Il ne s’agit pas de former des écrivains mais de faire pratiquer le français d’une autre manière, plus ludique, créative, imaginative et de dédramatiser l’écrit. Les erreurs ne sont pas corrigées sur l’instant. Elles peuvent l’être dans un second temps, soit collectivement soit individuellement. Comme le dit l’écrivain Régine Detambel¹, « Faire écrire c’est bien, faire réécrire c’est mieux. » Et elle ajoute : « Enfin, pour conclure, je voudrais rappeler une fonction de la littérature que je trouve essentielle. Donner du plaisir, sublimer en s’évadant par le haut, rassurer, épanouir, échanger, communiquer, etc., certes, mais il y a aussi la fonction de suppléance. Enfant, on voulait être explorateur, médecin, spationaute, sculpteur et photographe et puis on n’a pas eu le temps et on est que ce qu’on est, pas forcément des ratés d’ailleurs. Parce qu’il y a tout l’élan vital dans une image littéraire, la littérature sera là, tout au long de notre existence, pour redonner vie à nos occasions manquées. »

Nous faisons écrire et réécrire les participants pour qu’ils améliorent leur expression écrite mais aussi, pourquoi ne pas y penser, pour ouvrir des portes qui les aideront à vivre.

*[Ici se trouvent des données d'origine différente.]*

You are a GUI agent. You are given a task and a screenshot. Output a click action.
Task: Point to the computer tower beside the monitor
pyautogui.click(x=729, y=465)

Et s’il fallait justifier encore les ateliers d’écriture, une dernière citation de Pete Fromm dans Indian Creek² : « En écrivant, je me sentis emporté loin de ma chaise sale et de la maison délabrée que je partageais avec mes colocataires. J’étais de nouveau là-bas. Dans la neige. Dans la montagne. J’étais de retour à Indian Creek. J’avais découvert qu’il était possible de rêver en étant éveillé, un stylo à la main. »

Pour conclure

Le point de vue est modeste : faire écrire, faire prendre du plaisir, changer la routine pour au bout du compte faire mieux travailler. Comme toutes les pratiques de classe, elles fonctionnent parfois très bien avec un groupe, parfois moins bien avec un autre. Il faut du temps pour que les apprenants laissent de côté leurs réticences et « oublient » qu’ils sont en cours. Mais notre expérience montre qu’en persévérant, en convainquant, ces moments de classe deviennent des petits bonheurs partagés et qu’ils contribuent de manière évidente à la motivation et au plaisir d’apprendre.

  1. L’écrit tôt, La lettre de Thot, juillet 2004.
  2. Pete Fromm, Indian Creek, Gallmeister, 1993, 2006 pour l’édition française.
  3. Robert Bouchard, CIEF, Université Lumière – Lyon 2, in Lidil n°12, septembre 1995, PU de Grenoble, 1995, pp 97 – 118.